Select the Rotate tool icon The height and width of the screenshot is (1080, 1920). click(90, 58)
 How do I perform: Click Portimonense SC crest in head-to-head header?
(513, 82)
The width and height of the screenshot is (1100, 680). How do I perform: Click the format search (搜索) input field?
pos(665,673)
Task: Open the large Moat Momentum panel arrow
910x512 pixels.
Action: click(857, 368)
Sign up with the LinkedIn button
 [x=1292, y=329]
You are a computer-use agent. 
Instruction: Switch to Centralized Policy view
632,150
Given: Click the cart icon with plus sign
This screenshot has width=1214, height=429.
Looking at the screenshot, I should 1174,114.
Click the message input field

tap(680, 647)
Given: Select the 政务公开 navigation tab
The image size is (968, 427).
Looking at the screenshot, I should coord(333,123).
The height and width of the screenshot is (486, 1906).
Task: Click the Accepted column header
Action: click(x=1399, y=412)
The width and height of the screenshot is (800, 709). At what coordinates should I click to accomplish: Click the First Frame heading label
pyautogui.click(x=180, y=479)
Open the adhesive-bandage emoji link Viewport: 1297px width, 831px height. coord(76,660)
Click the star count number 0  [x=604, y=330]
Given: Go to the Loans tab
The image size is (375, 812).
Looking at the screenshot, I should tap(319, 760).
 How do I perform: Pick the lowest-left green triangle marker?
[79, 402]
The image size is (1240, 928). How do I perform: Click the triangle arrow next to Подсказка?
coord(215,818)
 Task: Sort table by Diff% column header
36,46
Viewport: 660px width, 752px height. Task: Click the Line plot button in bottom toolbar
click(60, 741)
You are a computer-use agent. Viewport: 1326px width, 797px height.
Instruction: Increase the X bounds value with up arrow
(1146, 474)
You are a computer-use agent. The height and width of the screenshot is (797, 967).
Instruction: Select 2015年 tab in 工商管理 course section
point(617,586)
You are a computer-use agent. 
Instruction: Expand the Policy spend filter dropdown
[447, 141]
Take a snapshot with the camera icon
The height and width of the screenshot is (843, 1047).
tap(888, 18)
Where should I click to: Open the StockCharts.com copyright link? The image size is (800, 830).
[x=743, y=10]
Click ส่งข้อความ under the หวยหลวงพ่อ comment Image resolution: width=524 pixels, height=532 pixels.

================

What you have to do: Which of the lines in the material carry the string "Given"? Pull them out.

Result of the exercise:
Given: Click the cart icon with plus sign
Given: Select the 政务公开 navigation tab
Given: Go to the Loans tab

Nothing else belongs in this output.